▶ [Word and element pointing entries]
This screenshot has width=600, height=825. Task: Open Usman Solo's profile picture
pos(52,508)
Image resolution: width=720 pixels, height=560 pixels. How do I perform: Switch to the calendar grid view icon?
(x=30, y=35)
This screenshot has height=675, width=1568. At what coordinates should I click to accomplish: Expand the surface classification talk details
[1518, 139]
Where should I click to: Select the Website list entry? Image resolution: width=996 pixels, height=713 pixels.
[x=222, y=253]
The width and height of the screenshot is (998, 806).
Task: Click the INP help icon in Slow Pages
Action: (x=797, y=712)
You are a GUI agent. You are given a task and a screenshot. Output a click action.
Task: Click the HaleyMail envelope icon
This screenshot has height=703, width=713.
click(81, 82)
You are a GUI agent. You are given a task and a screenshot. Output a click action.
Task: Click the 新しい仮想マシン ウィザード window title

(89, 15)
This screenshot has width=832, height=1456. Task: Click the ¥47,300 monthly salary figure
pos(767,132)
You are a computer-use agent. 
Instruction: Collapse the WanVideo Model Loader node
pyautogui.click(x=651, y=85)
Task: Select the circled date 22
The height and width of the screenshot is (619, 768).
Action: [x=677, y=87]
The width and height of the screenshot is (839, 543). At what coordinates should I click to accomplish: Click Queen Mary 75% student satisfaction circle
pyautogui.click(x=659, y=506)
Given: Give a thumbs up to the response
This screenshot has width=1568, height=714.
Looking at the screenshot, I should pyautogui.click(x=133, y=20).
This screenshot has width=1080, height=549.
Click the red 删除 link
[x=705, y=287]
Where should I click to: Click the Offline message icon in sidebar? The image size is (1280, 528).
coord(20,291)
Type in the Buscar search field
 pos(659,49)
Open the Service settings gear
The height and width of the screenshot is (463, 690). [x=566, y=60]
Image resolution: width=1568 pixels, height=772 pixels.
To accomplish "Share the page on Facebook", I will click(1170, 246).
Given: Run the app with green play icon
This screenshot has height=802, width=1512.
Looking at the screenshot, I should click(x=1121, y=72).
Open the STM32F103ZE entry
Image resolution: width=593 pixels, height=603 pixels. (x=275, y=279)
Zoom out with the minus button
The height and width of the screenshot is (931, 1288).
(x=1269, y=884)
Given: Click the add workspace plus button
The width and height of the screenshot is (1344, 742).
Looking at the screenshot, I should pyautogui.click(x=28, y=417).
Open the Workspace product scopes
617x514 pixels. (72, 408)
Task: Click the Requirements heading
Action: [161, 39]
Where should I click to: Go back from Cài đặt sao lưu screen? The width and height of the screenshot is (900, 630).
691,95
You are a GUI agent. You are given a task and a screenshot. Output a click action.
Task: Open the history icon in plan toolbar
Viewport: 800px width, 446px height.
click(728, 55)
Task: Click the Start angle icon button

▶ [Instructions to follow]
Update the material above by changing every "GUI agent" to "screen agent" and leaving all other text as it is.

▶ [Result below]
This screenshot has width=600, height=825. Task: Open Usman Solo's profile picture
pos(52,508)
Image resolution: width=720 pixels, height=560 pixels. How do I perform: Switch to the calendar grid view icon?
(x=30, y=35)
This screenshot has height=675, width=1568. At what coordinates should I click to accomplish: Expand the surface classification talk details
[1518, 139]
Where should I click to: Select the Website list entry? Image resolution: width=996 pixels, height=713 pixels.
[x=222, y=253]
The width and height of the screenshot is (998, 806).
Task: Click the INP help icon in Slow Pages
Action: (x=797, y=712)
You are a screen agent. You are given a task and a screenshot. Output a click action.
Task: Click the HaleyMail envelope icon
This screenshot has height=703, width=713.
click(81, 82)
You are a screen agent. You are given a task and a screenshot. Output a click action.
Task: Click the 新しい仮想マシン ウィザード window title

(89, 15)
This screenshot has width=832, height=1456. Task: Click the ¥47,300 monthly salary figure
pos(767,132)
You are a computer-use agent. 
Instruction: Collapse the WanVideo Model Loader node
pyautogui.click(x=651, y=85)
Task: Select the circled date 22
The height and width of the screenshot is (619, 768).
Action: [x=677, y=87]
The width and height of the screenshot is (839, 543). At what coordinates should I click to accomplish: Click Queen Mary 75% student satisfaction circle
pyautogui.click(x=659, y=506)
Given: Give a thumbs up to the response
This screenshot has width=1568, height=714.
Looking at the screenshot, I should pyautogui.click(x=133, y=20).
This screenshot has width=1080, height=549.
Click the red 删除 link
[x=705, y=287]
Where should I click to: Click the Offline message icon in sidebar? The image size is (1280, 528).
coord(20,291)
Type in the Buscar search field
 pos(659,49)
Open the Service settings gear
The height and width of the screenshot is (463, 690). [x=566, y=60]
Image resolution: width=1568 pixels, height=772 pixels.
To accomplish "Share the page on Facebook", I will click(1170, 246).
Given: Run the app with green play icon
This screenshot has height=802, width=1512.
Looking at the screenshot, I should click(x=1121, y=72).
Open the STM32F103ZE entry
Image resolution: width=593 pixels, height=603 pixels. (x=275, y=279)
Zoom out with the minus button
The height and width of the screenshot is (931, 1288).
(x=1269, y=884)
Given: Click the add workspace plus button
The width and height of the screenshot is (1344, 742).
Looking at the screenshot, I should pyautogui.click(x=28, y=417).
Open the Workspace product scopes
617x514 pixels. (72, 408)
Task: Click the Requirements heading
Action: [161, 39]
Where should I click to: Go back from Cài đặt sao lưu screen? The width and height of the screenshot is (900, 630).
691,95
You are a screen agent. You are given a task and a screenshot. Output a click action.
Task: Open the history icon in plan toolbar
Viewport: 800px width, 446px height.
click(728, 55)
Task: Click the Start angle icon button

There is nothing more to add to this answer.